I20241231 17:13:24.038651 2165054 checkpoint_store.cpp:71] GPU 0 UUID: c9938b31-33b0-e02f-24c5-88bd6fbe19ad
I20241231 17:13:24.038700 2165054 pinned_memory_pool.cpp:29] Creating PinnedMemoryPool with 128 buffers of 33554432 bytes
I20241231 17:13:25.557906 2165054 checkpoint_store.cpp:83] Memory pool created with 4GB
INFO 12-31 17:13:25 server.py:243] Starting gRPC server on 0.0.0.0:8073
3. Start ServerlessLLM
Now, start the ServerlessLLM service process using sllm start
.
Open a new terminal and run:
sllm start
At this point, you should have four terminals open: one for the Ray head node, one for the Ray worker node, one for the ServerlessLLM Store server, and one for the ServerlessLLM service (started via sllm start
).
4. Deploy a Model
With all services running, you can deploy a model.

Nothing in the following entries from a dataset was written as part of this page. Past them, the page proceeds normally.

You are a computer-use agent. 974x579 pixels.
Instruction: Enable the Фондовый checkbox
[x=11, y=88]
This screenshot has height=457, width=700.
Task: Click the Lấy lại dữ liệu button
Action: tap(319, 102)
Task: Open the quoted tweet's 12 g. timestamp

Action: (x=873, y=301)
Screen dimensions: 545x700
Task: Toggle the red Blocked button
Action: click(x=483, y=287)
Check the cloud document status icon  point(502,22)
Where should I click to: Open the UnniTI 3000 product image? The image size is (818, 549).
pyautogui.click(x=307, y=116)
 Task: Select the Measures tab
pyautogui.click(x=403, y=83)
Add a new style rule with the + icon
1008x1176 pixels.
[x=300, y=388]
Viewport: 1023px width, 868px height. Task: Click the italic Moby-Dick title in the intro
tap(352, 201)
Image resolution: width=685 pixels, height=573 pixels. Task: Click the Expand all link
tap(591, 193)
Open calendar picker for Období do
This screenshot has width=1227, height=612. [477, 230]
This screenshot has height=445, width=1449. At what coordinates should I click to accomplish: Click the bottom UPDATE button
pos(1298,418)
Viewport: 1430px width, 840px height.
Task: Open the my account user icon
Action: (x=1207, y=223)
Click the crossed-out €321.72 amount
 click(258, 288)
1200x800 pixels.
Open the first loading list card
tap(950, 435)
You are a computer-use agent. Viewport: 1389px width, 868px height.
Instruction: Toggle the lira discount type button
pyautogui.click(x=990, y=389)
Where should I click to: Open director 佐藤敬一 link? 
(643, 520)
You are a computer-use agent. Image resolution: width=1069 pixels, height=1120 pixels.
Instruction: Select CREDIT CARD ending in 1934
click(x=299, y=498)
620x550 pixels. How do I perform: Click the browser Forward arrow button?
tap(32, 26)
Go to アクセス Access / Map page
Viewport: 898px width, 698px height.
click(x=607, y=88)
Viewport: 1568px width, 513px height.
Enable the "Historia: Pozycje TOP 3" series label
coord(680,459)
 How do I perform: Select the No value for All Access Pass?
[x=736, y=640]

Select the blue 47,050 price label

Open a new terminal and run:
conda activate sllm
sllm deploy --model facebook/opt-1.3b
This command downloads the specified model from Hugging Face Hub. To load a model from a local path, you can use a config.json
file. Refer to the CLI API documentation for details.
5. Query the Model
Once the model is deployed, you can query it using any OpenAI API-compatible client. For example, use the following curl
command:
curl http://127.0.0.1:8343/v1/chat/completions \
-H "Content-Type: application/json" \
-d '{
"model": "facebook/opt-1.3b",
"messages": [
{"role": "system", "content": "You are a helpful assistant."},
{"role": "user", "content": "What is your name?"}
]
}'
Expected output:
{"id":"chatcmpl-9f812a40-6b96-4ef9-8584-0b8149892cb9","object":"chat.completion","created":1720021153,"model":"facebook/opt-1.3b","choices":[{"index":0,"message":{"role":"assistant","content":"system: You are a helpful assistant.\nuser: What is your name?\nsystem: I am a helpful assistant.\n"},"logprobs":null,"finish_reason":"stop"}],"usage":{"prompt_tokens":16,"completion_tokens":26,"total_tokens":42}}
Clean Up
To delete a deployed model, use the following command:
sllm delete facebook/opt-1.3b
This command removes the specified model from the ServerlessLLM server.